▶ [Reading text]

MPIO labeling of human amniotic fluid stem cells. Cells were imaged by fluorescence microscopy to confirm successful incorporation of the MPIOs in the cells (A and B). Agarose phantoms were made by injecting 1.5 × 10⁶ MPIO labeled stem cells into 1% agarose in conical tubes and imaged by MRI. A clear hypointense region where the labeled stem cells were injected was imaged successfully by MRI (C). The control phantom demonstrated no hypointense region (D).

FIG. 2.

Proliferation analysis of MPIOs-labeled hAFS cells. 8,000 hAFS cells were plated in each well of a 24 well plate. Cells were counted in triplicates using a Coulter Counter after 1, 2, 3, 4, and 5 days. Counts were plotted as a function of percent change in growth relative to Day 1. Results demonstrated that the labeled stem cells do not differ in proliferation from the unlabeled stem cells.

FIG. 3.

Time course analysis of MPIO-labeled hAFS cells. The percentage of labeled hAFS cells was determined by flow cytometry at several time points up to 28 days after labeling (A). There are statistically significant differences at 7 and 14 days (*p = 0.0213 and **p = 0.0095, respectively), but at 21 and 28 days there are no statistical differences (p > 0.05) between the two used doses of MPIOs. Histograms (B and C) represent the distribution of labeled hAFS cells with 20 μL of MPIOs compared with unlabeled AFS cells after 24 hours and 28 days, respectively.

FIG. 4.

Lineage differentiation of MPIO-labeled hAFS cells. The multipotentiality of MPIO-labeled hAFS cells was confirmed after adipogenic and osteogenic differentiation. After 16 days of adipogenic differentiation, MPIO-labeled hAFS cells were analyzed by Oil-Red-O assay demonstrating presence of lipid vacuoles in the differentiated MPIO-labeled hAFS cells. After 23 days of osteogenic differentiation, cells were analyzed by Alizarin Red Assay demonstrating presence of calcium production in the differentiated MPIO-labeled hAFS cells.

FIG. 5.

MPIO-labeled cells are detectd in the live mouse heart by MRI. One million cells were injected in one location in the mouse heart. Multiple mice (n = 6) were imaged by MRI at the short and long axis images after 1 day and after 1, 2, and 4 weeks, as indicated. In all scans, significant hypointense regions are seen in the location of the MPIO-labeled hAFS cell injection sites. Size and intensity remains essentially unchanged.

FIG. 6.

▶ [Given entries]
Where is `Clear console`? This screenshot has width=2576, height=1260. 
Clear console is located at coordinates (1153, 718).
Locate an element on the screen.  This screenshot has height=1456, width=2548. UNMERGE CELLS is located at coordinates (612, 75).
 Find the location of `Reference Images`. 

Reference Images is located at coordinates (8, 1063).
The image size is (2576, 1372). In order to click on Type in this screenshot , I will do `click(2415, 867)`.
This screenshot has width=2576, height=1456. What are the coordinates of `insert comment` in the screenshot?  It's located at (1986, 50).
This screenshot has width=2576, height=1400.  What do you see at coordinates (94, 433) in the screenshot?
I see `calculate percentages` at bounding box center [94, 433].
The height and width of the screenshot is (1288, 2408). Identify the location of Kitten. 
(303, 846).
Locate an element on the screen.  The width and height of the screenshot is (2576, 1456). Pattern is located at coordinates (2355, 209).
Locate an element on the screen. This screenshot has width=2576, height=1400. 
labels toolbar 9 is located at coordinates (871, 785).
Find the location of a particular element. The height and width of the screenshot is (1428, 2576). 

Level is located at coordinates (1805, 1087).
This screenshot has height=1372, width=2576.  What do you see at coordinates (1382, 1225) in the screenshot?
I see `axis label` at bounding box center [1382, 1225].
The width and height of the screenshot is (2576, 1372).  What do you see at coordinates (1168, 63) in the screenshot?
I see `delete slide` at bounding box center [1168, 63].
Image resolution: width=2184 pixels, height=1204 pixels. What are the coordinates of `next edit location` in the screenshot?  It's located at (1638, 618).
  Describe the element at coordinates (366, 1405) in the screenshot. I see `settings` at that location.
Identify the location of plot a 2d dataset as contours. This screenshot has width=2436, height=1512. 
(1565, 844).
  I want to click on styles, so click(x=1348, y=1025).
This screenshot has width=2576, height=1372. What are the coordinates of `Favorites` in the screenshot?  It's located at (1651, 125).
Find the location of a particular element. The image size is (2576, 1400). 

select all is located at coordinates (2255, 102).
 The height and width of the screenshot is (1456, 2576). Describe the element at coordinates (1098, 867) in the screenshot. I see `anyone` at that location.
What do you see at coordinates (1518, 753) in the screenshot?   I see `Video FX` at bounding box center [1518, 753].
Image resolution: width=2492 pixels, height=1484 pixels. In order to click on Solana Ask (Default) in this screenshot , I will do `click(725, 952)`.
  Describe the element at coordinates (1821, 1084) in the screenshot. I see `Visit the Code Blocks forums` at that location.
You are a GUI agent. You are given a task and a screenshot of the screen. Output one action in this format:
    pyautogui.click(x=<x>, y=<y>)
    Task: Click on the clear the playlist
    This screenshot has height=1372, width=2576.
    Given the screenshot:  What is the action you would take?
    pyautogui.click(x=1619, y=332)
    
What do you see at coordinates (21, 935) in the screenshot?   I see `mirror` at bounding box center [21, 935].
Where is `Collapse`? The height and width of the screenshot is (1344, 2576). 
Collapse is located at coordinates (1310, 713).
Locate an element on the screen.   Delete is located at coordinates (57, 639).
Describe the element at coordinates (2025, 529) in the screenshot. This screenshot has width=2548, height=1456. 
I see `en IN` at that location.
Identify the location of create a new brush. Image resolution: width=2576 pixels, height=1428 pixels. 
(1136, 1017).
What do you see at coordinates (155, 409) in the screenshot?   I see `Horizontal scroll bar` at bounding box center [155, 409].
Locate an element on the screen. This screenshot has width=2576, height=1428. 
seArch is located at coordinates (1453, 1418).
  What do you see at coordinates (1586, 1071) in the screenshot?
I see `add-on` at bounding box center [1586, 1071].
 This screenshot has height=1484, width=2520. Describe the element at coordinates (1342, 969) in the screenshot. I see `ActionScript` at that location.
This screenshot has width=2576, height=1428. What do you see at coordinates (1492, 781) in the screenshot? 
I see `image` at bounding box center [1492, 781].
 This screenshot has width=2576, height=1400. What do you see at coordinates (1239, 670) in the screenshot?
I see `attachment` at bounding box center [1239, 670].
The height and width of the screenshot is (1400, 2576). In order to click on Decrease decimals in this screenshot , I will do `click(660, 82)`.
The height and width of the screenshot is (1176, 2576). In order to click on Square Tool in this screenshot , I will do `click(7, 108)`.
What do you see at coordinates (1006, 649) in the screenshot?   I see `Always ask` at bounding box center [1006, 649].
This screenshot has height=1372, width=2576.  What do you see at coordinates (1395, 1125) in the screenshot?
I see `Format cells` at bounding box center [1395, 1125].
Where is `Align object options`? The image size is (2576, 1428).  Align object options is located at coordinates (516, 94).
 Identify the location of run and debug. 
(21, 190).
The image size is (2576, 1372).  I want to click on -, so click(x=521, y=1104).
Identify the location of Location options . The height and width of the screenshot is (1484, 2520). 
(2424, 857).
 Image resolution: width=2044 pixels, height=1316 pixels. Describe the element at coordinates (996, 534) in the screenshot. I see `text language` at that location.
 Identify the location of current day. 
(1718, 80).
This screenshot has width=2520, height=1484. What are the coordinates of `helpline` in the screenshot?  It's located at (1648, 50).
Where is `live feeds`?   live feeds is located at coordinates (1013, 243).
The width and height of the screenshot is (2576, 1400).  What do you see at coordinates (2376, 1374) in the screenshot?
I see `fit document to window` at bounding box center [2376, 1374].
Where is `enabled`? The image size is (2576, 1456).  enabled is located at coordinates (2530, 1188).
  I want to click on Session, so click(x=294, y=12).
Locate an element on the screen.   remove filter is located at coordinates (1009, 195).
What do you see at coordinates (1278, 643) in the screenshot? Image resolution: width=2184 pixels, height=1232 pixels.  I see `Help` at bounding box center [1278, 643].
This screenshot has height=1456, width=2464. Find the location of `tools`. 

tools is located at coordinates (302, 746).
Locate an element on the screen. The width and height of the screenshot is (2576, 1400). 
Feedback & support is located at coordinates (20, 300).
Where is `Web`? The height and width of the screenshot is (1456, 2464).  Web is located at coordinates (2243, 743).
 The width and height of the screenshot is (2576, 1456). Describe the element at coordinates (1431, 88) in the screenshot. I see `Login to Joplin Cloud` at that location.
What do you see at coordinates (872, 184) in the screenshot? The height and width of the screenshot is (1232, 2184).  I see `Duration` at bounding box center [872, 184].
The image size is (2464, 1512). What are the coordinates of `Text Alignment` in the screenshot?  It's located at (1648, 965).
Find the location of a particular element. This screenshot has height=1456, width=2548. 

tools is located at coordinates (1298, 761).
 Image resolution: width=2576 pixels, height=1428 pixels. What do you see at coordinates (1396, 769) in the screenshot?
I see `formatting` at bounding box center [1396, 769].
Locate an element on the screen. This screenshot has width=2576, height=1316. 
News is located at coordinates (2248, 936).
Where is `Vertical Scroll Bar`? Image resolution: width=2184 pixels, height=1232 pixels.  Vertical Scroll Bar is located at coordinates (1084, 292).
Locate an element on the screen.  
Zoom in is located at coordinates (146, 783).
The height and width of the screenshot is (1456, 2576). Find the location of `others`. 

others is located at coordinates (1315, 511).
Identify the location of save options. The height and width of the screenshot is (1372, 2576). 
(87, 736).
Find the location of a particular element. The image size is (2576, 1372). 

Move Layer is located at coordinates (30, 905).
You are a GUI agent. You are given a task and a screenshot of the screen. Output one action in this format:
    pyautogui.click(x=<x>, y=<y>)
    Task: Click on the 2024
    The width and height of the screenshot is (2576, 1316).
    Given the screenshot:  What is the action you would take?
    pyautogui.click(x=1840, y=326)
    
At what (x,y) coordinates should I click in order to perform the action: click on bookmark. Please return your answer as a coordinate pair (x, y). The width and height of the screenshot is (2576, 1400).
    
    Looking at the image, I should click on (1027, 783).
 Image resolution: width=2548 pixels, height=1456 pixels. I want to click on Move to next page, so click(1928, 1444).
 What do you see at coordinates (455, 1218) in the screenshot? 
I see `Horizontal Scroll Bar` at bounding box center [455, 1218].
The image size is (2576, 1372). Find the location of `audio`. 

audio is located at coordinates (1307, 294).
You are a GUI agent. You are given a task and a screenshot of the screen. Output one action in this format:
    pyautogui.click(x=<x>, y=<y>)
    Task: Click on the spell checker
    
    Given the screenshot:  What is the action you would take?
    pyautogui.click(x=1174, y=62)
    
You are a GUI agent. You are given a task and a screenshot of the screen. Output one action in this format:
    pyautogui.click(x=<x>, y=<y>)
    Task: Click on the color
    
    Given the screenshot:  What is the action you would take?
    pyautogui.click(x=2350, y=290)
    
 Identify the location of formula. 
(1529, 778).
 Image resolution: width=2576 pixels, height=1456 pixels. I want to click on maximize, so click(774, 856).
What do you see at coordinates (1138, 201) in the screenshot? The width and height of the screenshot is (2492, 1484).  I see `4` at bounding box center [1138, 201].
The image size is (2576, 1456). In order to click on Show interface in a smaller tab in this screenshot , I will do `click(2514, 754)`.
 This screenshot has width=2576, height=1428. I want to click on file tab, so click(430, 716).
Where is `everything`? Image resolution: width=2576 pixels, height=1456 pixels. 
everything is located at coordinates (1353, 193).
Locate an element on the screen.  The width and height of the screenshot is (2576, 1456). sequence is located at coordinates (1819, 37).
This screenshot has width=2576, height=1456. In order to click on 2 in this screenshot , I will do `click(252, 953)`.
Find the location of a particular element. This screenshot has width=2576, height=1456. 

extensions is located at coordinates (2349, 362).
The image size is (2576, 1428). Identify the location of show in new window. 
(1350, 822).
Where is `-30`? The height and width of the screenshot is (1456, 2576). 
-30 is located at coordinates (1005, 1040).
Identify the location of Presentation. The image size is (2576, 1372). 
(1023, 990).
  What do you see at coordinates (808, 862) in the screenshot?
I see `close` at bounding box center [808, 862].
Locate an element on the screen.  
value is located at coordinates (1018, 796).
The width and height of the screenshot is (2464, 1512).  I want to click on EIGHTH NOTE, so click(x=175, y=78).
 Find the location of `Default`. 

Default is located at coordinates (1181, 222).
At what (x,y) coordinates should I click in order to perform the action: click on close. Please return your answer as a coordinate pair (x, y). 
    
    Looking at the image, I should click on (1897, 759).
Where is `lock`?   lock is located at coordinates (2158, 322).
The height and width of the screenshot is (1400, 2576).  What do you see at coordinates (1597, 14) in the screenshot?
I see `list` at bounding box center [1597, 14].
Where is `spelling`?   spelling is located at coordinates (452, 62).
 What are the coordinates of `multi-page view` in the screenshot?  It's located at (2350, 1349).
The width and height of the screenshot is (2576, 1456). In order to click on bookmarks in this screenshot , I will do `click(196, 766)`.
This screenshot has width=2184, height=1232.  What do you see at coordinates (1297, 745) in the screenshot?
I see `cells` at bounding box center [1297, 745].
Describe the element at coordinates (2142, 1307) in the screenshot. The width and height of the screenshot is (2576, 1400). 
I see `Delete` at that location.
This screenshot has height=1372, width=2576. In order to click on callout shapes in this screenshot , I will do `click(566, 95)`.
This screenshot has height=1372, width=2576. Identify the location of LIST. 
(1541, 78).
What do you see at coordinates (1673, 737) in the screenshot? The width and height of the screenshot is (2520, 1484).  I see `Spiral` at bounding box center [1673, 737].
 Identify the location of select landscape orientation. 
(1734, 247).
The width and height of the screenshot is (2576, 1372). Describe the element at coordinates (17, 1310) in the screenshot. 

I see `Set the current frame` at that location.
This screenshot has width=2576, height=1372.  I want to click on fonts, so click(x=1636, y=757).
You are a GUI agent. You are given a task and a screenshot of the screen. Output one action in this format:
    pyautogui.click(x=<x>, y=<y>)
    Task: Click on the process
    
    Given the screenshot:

▶ [What to do]
[1] Do these statements agree with the stem cell text? For each, answer yes or no and quote the deciding words exactly. (a) Each well of a 24 well plate received 8,000 hAFS cells. (b) At 21 and 28 days, the two doses of MPIOs differed significantly. (c) The control phantom showed a hypointense region.
[2] Copy the stem cell text from "MPIO labeling of" to "hypointense region (D)." with no changes.
[3] How would you render this sentence from the stem cell text in Spanish: "One million cells were injected in one location in the mouse heart."

▶ [Answers in order]
[1]
(a) Yes: "8,000 hAFS cells were plated in each well of a 24 well plate."
(b) No: "at 21 and 28 days there are no statistical differences (p > 0.05) between the two used doses of MPIOs."
(c) No: "The control phantom demonstrated no hypointense region (D)."

[2]
MPIO labeling of human amniotic fluid stem cells. Cells were imaged by fluorescence microscopy to confirm successful incorporation of the MPIOs in the cells (A and B). Agarose phantoms were made by injecting 1.5 × 10⁶ MPIO labeled stem cells into 1% agarose in conical tubes and imaged by MRI. A clear hypointense region where the labeled stem cells were injected was imaged successfully by MRI (C). The control phantom demonstrated no hypointense region (D).

[3] Se inyectó un millón de células en un solo lugar del corazón del ratón.